Zur Insolvenzanmeldung verpflichtet sind juristische Personen und Gesellschaften ohne natürliche Person als Vollhafter. Privatpersonen, Einzelunternehmer und Freiberufler haben dagegen nur ein Antragsrecht, keine Pflicht.

Die Antragspflicht nach Paragraf 15a der Insolvenzordnung trifft die Geschäftsleitung von Kapitalgesellschaften wie GmbH, UG, AG und Genossenschaft. Sie gilt auch für die GmbH & Co. KG, weil deren persönlich haftender Gesellschafter keine natürliche, sondern eine juristische Person ist. Auch Vereine und Stiftungen unterliegen der Pflicht: Bei Zahlungsunfähigkeit oder Überschuldung muss der Vorstand einen Antrag stellen.
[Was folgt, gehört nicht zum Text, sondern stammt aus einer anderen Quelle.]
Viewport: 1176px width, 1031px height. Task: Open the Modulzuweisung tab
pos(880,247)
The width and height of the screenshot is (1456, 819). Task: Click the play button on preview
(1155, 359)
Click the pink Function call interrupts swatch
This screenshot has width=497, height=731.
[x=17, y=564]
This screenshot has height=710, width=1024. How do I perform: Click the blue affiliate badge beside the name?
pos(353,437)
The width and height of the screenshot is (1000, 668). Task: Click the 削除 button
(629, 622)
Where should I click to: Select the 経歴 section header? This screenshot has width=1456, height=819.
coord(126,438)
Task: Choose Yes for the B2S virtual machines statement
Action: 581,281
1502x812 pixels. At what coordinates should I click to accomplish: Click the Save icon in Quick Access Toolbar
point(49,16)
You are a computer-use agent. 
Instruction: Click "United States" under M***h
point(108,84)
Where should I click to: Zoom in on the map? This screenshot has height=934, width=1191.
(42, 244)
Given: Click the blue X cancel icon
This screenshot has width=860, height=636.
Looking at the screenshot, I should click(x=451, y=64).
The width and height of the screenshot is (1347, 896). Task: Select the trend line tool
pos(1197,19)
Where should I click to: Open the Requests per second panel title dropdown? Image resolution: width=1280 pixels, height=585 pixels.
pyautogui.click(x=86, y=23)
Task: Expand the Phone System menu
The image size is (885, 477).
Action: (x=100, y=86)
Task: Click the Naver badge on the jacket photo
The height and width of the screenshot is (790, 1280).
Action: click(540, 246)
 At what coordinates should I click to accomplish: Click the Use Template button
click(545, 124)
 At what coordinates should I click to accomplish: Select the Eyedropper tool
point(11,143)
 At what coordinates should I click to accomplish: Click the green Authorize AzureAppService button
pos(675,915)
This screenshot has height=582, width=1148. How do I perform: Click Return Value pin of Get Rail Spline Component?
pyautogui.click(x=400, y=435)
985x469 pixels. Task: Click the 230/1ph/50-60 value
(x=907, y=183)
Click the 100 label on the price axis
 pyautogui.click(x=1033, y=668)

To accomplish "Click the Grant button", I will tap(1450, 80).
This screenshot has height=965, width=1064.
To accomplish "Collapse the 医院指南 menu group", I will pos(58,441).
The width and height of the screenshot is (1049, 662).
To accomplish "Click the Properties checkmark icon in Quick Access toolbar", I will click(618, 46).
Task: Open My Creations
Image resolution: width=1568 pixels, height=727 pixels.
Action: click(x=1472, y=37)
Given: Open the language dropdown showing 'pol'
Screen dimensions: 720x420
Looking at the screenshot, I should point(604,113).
Nicht antragspflichtig sind Privatpersonen sowie Personengesellschaften mit einer natürlichen Person als Vollhafter, etwa OHG, GbR oder KG. Für sie ist das Verfahren freiwillig. Welche Verfahrensarten es grundsätzlich gibt, zeigt der Leitfaden zu Definition, Arten und Ablauf der Insolvenz.

Welche Fristen gelten für die Insolvenzanmeldung?

Der Insolvenzantrag ist ohne schuldhaftes Zögern zu stellen, spätestens drei Wochen nach Eintritt der Zahlungsunfähigkeit und sechs Wochen nach Eintritt der Überschuldung. Diese Fristen sind Höchstgrenzen, keine Wartezeiten.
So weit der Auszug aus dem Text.